Works for more than just newspapers...

A local summer camp near where I live was having a harder and harder time filling their roster each year. They lost campers, so they had to raise the price. When they raised the price, more people didn’t return the next year. The camp had finally reached the end of the last summer in which it could do business.

They were ready to close the doors, turn out the lights, and walk away. Then someone said, “I got an idea. Let’s invite campers to come for free. We’ll run on donations and have a lottery system to determine admission.”

A decade later, the camp is better than ever. They’ve rebuilt structures, remodeled, upgraded, and they are full to bursting every summer with grade-school children, who absolutely love their experience.

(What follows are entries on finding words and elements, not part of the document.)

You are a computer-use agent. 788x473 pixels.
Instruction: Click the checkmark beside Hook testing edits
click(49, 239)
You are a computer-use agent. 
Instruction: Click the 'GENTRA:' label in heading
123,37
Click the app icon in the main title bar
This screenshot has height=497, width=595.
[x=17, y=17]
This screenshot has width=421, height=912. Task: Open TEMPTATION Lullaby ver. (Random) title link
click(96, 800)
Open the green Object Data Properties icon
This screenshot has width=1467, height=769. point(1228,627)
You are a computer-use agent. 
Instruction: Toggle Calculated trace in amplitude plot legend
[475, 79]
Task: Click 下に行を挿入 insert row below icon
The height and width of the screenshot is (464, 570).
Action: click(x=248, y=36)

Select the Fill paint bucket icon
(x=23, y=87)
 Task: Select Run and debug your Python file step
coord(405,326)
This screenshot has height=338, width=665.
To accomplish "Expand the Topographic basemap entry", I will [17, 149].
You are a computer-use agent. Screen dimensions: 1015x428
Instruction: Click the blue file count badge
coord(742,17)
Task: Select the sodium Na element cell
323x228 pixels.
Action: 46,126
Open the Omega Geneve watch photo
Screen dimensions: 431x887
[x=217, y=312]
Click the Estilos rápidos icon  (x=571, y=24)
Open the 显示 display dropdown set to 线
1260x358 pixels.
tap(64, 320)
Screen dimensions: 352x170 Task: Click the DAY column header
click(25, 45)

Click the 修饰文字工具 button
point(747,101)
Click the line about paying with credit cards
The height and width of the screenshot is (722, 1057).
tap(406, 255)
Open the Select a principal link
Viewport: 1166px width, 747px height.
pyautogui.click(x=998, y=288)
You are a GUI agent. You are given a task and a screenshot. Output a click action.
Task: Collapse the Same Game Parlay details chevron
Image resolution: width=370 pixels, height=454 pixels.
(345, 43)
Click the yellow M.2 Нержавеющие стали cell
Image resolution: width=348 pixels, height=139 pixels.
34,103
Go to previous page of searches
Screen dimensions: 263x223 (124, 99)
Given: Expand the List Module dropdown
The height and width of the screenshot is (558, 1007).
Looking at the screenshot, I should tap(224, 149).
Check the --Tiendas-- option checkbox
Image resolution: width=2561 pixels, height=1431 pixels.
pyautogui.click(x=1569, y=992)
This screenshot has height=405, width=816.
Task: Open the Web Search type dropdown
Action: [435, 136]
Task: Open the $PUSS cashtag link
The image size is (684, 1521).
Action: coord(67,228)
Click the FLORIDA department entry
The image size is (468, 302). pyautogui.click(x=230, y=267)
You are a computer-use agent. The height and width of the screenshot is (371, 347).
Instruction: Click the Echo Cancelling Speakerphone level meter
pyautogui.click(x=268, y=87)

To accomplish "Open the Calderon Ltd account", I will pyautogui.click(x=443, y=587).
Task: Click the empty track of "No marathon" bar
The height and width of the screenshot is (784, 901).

Some things just can’t be paid for.

uRspqF7L (profile) says:

i am more and more convinced by comment threads like this that massive for-profit corporations are refusing profits they could easily make and defying the law (which requires they maximize their profits by any legal means available), their Boards of Directors (which require corporations maximize their profits by any legal means available), and their shareholders (who requires they maximize their profits by any legal means available) by refusing to maximize their profits in order to piss off and hound their superheroic opponents like the commentators on this website.

txpatriot says:

So what’s your point? What if you had a MILLION examples?

MY POINT is that the decision should be up to the individual business as to whether or not they give their product or service away for free. Too many pirates take it upon themselves to decide THEY will take others’ intellectual property for free. That is not their decision to make, regardless of a million examples of free distribution turning a profit. If a business chooses NOT to give away its product or service for free, and suffers for it, that is the market speaking and that is how it should be.

But just because it works for one (or two or a million) is NO justification for forcing that business model on all.

RadialSkid (profile) says:

Re: Re:

I’ll never understand that mentality, AT ALL. You can’t see the profits for the copyright…even though the whiners would be no better off if nobody consumes their content than if individuals consume it without paying, you still insist on the former.

Personally, I believe in granting you your wish. Don’t pirate, don’t purchase. If a few more people jumped on that train, you fuckers would be BEGGING for the pirates to come back. Where there’s relevance, there’s always an opportunity for monetization, but where there’s irrelevance, there’s only irrelevance.